Parce que l’accélération est devenue prioritaire, le 17e GA et la STAT planchent ensemble sur un atelier de production mobile, une roulotte capable de produire jusqu’à 80 drones par semaine et qui passera de régiment en régiment. De quoi soutenir l’entraînement un peu partout en France. Et une première étape vers la construction d’une capacité de production en régiment modulo un plan d’équipement garantissant la mise à disposition d’imprimantes 3D ? Affaire à suivre. 
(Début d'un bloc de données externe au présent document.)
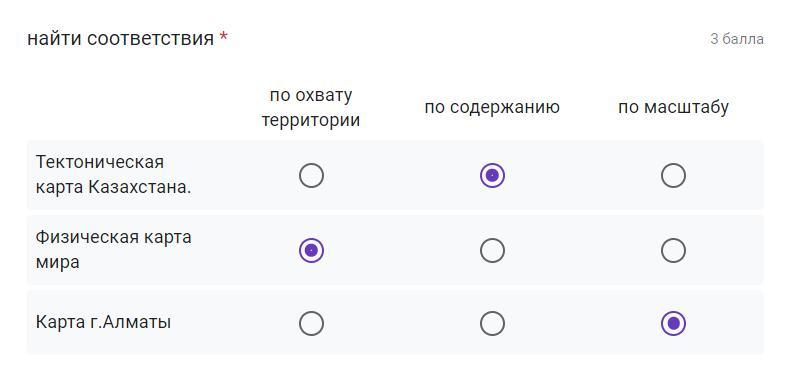The height and width of the screenshot is (384, 788).
Task: Click the 'Тектоническая карта Казахстана.' row label
Action: click(113, 175)
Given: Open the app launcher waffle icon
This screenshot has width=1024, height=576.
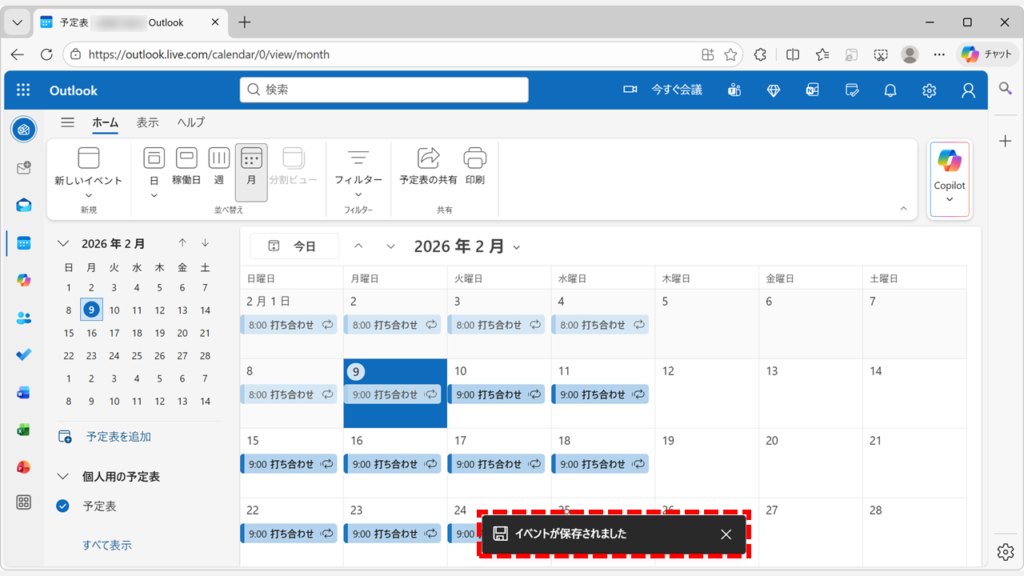Looking at the screenshot, I should coord(22,90).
Le 17e GA travaille déjà sur le coup d’après. Derrière la montée en maturité de sa trame de plastrons, il progresse dès maintenant sur la menace très actuelle des drones FPV. « Nous avons une plateforme de simulation à Biscarosse et de premières aptitudes concernant ce domaine », indique son commandant. Bien avancé, ce travail prospectif ouvre la voie à celle des essaims de drones. Il peut pour cela compter sur un bureau d’études dédié, une structure soutenue par un ingénieur de la Direction générale de l’armement (DGA) mais aussi par des réservistes issus de la filière industrielle, dont des ingénieurs de MBDA et de Thales. Il mise aussi sur un écosystème national représenté par des entreprises comme Drone Volt, Hexagone, mais aussi par des forces spéciales Terre « très agiles, très innovantes ». 

Les nouveaux programmes LAD étant désormais portés en interarmées, les artilleurs développent par ailleurs des synergies localement avec l’armée de l’Air et de l’Espace. À Captieux, par exemple, petit village de Gironde qui héberge un champ de tir et polygone d’essai géré par la base aérienne 118 de Mont-de-Marsan.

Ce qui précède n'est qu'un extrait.